Oireachtas Joint and Select Committees

Wednesday, 3 May 2017

Joint Oireachtas Committee on Justice, Defence and Equality

Employment Equality (Abolition of Mandatory Retirement Age) Bill 2016: Discussion

9:00 am

Photo of Jonathan O'BrienJonathan O'Brien (Cork North Central, Sinn Fein) | Oireachtas source

Deputy Danny Healy-Rae raised an important issue. Individuals will decide to retire for various reasons. As Deputy John Brady stated, some may decide to retire on health grounds. Others may have a nice pension that they feel comfortable they can retire on and they might want to spend time with grandchildren or become their childminders.
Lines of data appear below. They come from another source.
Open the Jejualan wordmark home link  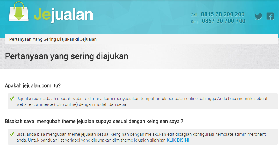[x=63, y=14]
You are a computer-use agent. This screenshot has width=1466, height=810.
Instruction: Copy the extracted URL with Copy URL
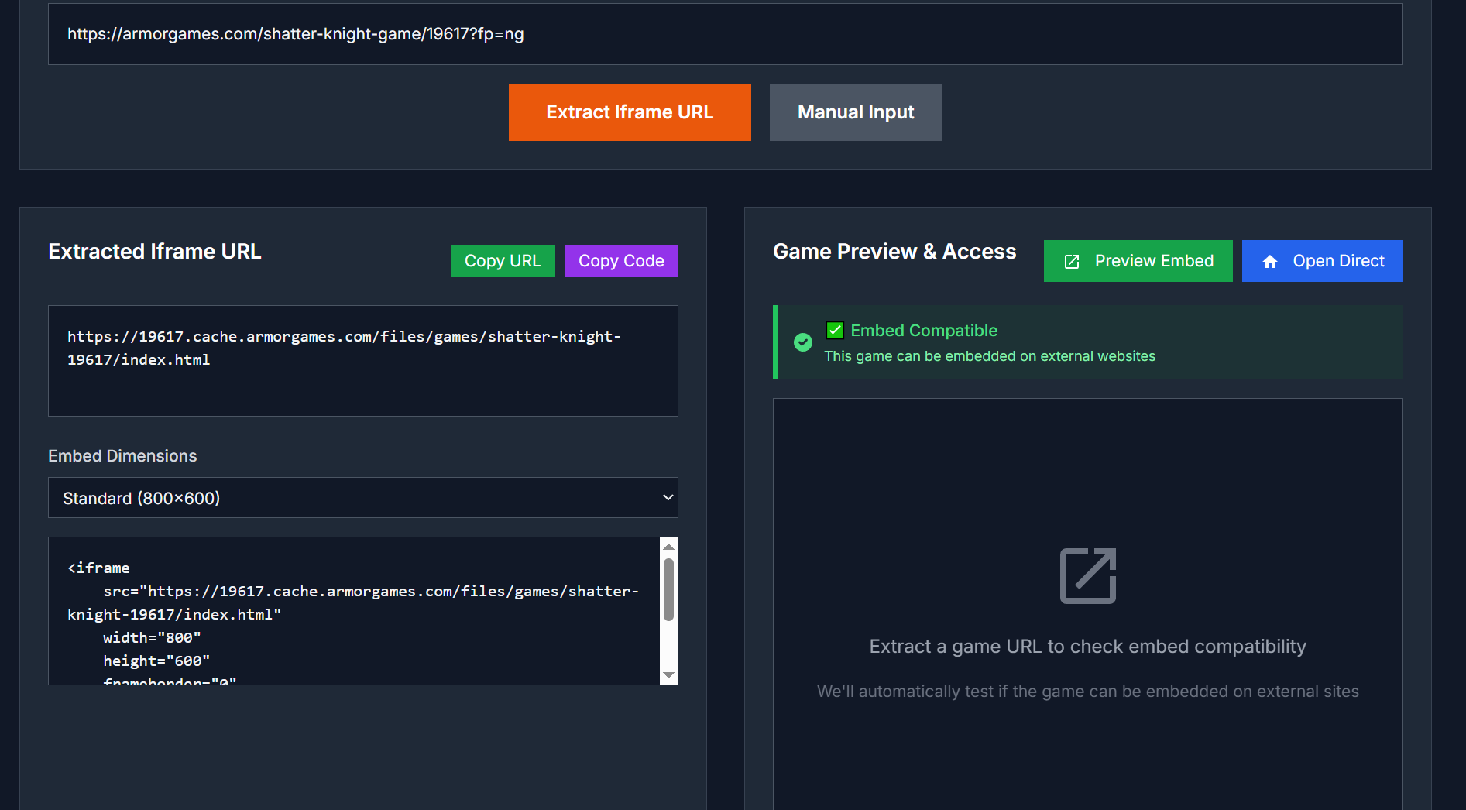502,261
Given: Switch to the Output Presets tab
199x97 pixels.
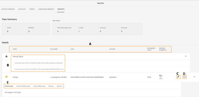Looking at the screenshot, I should click(x=8, y=9).
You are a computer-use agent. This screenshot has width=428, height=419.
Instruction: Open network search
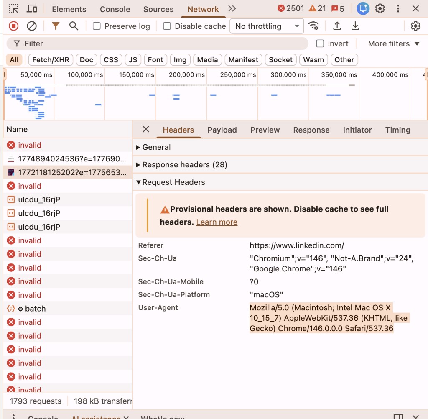tap(74, 26)
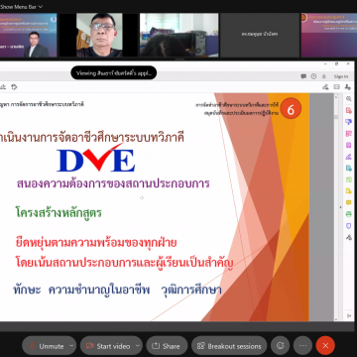The width and height of the screenshot is (357, 357).
Task: Click the email envelope icon in toolbar
Action: 336,87
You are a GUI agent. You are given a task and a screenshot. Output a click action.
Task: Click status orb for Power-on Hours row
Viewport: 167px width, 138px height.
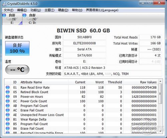[8, 96]
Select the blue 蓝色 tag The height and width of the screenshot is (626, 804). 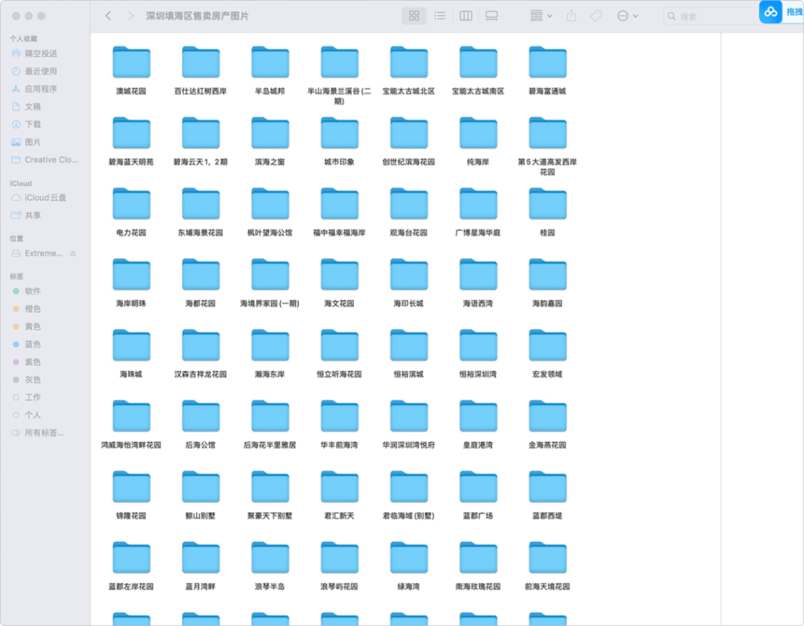point(32,344)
Then again, there may be other people in those circumstances who do not have family or grandchildren. Their only social interaction might be through work. The mental health side of it is important because if somebody who does not have strong family support at that age is forced to retire, it can affect that person's mental health.

It is important that the objective is not to force people to retire. One of the arguments that was raised on Second Stage was whether it would be possible to stop somebody who was not capable of doing his or her job from carrying on forever. If people are not capable of doing their job it does not matter whether they are 66, 76, 36 or 46. If that person is not capable of doing the job, there are mechanisms to deal with that.

The age argument is also somewhat of a red herring. In the public sector very few people of that age would have jobs involving a lot of manual labour. There would be a very small number of cases where somebody might be physically unable to do a job. It is a flawed argument to say that somebody would not have the mental capacity at 66, 65 or 67 to continue doing a job that the person was doing excellently 12 months previously. Age does not come into a person's ability to do a job. Obviously certain types of jobs would be an exception, but age certainly does not come into the argument regarding a person's ability to work or not.